**Выбранный текст**
______________________________

28-го июля. Сегодня посетил Шамиля попечителя С.-Петербурского учебного округа, т. с. Делянов.
В происходившем при этом разговоре т. с. Делянов упомянул, между прочим, о Сирийских делах и об Абдель-Кадере. Шамиль слушал г. Делянова с таким же живым интересом, с каким слушал рассказ этот несколько дней тому назад, и в заключение высказал тоже самое, что говорил и в то время, за исключением обстоятельства, касавшегося собственно до него.
Вообще, заметно, что Абдель-Кадер возбудил в Шамиле симпатию к себе, и что симпатия эта также искренна, как велика нелюбовь его к Султану, к Туркам и к тому народу, во главе которого он сам недавно стоял.
31-го июля. Шамиль уже не жалуется на боль в ногах; но вместо того он сильно скучает. Моральная болезнь эта, по-видимому, имеет на него большое влияние потому, что в последнее время он до такой степени изменился наружно, – что его узнать нельзя, он очень похудел, осунулся; такое состояние духа происходит вследствие неполучения от Гази-Магомета никаких известий, а также и вследствие холеры, которой, по-видимому, он боится, опасаясь в этом случае за свою семью. О существовании в Калуге холеры, я счел своею обязанностью предупредить его, как для принятия некоторых гигиенических мер, так и для того, чтобы хоть сколько-нибудь уменьшить непомерное употребление женщинами его дома всякой зелени и незрелых фруктов.

______________________________

**Извлечённые данные**
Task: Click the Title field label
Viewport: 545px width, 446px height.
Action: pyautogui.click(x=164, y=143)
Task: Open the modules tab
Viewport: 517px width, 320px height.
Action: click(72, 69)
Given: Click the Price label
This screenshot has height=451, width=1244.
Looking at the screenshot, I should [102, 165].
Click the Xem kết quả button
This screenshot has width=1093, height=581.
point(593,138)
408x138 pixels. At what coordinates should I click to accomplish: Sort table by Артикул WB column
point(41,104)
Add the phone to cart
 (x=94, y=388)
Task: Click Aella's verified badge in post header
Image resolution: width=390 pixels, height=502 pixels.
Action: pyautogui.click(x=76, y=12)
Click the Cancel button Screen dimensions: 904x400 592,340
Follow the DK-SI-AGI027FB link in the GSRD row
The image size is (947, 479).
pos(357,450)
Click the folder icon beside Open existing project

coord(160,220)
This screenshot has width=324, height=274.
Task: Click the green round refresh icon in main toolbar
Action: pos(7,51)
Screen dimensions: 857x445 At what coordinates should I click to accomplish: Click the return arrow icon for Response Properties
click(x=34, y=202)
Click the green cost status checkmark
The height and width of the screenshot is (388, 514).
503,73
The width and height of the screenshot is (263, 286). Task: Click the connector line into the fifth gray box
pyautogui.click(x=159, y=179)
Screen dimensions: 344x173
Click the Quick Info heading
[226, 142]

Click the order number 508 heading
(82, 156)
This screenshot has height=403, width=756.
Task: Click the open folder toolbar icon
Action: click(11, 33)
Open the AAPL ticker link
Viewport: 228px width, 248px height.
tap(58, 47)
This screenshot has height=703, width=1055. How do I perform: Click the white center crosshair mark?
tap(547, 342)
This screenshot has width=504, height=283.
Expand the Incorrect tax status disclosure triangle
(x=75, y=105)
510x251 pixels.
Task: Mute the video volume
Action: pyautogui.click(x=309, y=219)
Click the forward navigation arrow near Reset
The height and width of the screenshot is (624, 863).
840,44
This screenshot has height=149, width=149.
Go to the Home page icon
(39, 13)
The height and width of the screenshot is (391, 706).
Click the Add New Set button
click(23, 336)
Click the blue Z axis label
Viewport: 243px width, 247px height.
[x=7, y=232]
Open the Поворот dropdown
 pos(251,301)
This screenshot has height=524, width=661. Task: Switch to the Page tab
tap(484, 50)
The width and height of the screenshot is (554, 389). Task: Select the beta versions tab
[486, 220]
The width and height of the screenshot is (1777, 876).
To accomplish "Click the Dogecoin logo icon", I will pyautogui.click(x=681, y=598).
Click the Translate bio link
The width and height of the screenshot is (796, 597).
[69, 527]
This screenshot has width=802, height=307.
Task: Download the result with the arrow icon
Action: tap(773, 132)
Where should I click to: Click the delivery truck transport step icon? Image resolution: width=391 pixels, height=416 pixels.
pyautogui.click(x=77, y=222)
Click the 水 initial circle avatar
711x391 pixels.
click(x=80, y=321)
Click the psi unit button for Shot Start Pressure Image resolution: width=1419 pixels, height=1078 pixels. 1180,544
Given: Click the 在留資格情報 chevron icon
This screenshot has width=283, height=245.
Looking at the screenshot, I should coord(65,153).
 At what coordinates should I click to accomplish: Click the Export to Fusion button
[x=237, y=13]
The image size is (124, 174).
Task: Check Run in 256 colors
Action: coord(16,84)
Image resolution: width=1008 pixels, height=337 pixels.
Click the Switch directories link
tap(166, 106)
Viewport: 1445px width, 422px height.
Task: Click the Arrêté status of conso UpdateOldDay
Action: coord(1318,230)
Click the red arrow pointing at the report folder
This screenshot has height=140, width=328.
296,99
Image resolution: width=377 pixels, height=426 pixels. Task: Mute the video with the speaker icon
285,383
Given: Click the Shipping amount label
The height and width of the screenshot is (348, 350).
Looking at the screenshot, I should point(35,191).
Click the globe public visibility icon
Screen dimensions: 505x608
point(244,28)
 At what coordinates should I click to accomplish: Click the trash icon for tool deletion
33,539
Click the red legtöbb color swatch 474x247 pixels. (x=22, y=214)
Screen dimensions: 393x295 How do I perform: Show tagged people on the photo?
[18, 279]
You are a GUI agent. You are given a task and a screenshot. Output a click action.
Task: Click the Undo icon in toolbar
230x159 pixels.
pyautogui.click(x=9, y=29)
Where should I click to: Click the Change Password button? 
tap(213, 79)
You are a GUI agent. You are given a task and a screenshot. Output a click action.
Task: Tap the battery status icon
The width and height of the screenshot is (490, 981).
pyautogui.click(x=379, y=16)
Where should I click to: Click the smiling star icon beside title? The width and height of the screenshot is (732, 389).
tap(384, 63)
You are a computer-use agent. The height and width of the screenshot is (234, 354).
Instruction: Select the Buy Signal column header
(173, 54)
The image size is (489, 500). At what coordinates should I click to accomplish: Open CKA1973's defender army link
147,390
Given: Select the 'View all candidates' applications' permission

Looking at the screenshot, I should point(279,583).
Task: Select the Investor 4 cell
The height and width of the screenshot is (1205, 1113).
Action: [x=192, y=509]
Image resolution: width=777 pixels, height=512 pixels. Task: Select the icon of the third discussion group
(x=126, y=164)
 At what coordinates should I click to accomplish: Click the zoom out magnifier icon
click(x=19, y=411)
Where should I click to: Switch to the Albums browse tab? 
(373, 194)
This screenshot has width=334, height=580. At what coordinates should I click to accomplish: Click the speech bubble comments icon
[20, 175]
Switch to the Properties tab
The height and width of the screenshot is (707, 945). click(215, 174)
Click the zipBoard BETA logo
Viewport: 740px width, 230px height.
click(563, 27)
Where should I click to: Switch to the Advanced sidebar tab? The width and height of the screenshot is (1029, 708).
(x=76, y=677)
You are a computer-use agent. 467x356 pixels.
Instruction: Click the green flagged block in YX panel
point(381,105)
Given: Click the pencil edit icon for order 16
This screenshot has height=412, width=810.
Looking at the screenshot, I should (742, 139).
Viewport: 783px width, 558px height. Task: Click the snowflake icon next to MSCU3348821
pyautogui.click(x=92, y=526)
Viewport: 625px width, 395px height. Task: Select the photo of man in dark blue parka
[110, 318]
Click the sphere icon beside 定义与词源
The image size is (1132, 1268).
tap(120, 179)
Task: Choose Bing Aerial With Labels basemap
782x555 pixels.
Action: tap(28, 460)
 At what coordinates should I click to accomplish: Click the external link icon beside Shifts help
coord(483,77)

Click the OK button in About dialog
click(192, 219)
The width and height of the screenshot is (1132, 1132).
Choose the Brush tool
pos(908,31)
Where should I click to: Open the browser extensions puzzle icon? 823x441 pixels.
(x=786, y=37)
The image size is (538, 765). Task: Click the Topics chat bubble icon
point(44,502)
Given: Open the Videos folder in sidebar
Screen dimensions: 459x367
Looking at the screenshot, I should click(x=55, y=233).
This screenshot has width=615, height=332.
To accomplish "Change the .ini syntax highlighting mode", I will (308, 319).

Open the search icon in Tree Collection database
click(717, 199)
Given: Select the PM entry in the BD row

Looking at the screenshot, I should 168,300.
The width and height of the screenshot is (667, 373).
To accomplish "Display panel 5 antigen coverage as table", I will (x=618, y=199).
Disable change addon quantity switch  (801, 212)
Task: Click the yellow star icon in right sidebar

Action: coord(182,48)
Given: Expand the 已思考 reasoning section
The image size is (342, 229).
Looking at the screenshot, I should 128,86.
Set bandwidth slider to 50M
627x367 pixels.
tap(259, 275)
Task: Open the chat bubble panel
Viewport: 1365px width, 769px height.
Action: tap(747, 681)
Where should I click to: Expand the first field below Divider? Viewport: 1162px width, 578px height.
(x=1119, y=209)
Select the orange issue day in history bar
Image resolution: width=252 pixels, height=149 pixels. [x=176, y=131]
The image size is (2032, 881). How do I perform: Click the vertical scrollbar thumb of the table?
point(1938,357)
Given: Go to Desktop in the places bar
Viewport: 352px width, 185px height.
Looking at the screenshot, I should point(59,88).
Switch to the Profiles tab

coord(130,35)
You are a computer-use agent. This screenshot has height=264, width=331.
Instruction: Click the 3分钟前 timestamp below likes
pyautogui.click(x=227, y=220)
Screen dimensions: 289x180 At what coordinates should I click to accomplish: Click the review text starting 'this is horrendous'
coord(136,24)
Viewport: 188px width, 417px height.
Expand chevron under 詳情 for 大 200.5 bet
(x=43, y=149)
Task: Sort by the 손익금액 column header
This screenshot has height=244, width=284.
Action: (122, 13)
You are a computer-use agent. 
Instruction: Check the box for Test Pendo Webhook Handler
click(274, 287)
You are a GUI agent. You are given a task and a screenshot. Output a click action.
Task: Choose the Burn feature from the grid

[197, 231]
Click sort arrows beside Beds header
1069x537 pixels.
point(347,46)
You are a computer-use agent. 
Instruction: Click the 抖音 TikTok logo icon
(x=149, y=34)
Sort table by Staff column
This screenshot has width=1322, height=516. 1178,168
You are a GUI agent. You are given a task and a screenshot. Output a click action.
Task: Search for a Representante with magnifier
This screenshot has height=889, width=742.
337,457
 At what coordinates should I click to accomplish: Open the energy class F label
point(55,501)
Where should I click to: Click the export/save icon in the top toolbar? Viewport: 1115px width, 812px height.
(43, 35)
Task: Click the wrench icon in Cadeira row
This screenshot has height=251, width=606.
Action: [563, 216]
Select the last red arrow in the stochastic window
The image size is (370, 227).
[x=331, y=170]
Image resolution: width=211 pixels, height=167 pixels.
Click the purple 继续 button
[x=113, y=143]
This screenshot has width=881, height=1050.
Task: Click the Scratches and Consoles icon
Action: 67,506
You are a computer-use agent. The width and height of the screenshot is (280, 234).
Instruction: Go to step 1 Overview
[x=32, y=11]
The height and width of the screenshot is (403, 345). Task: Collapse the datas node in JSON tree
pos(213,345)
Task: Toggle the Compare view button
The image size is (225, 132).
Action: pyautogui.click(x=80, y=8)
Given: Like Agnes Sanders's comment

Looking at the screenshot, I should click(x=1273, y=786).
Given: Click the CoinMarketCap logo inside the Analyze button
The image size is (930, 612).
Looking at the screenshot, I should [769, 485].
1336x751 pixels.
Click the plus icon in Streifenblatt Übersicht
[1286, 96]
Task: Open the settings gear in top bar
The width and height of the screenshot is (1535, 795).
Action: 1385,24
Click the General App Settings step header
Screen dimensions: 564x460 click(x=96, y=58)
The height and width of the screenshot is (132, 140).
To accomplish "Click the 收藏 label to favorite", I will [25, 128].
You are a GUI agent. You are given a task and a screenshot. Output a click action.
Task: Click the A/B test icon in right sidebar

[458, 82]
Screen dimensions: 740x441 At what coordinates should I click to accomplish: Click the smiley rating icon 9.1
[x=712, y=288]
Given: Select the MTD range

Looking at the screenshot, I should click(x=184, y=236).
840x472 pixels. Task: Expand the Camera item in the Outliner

______________________________

**Задание**
Чем, согласно записи от 31 июля в выбранном тексте, вызвано подавленное состояние духа Шамиля?

**Ответ**
Тем, что от Гази-Магомета нет никаких известий, а также холерой, которой он, по-видимому, боится, опасаясь за свою семью.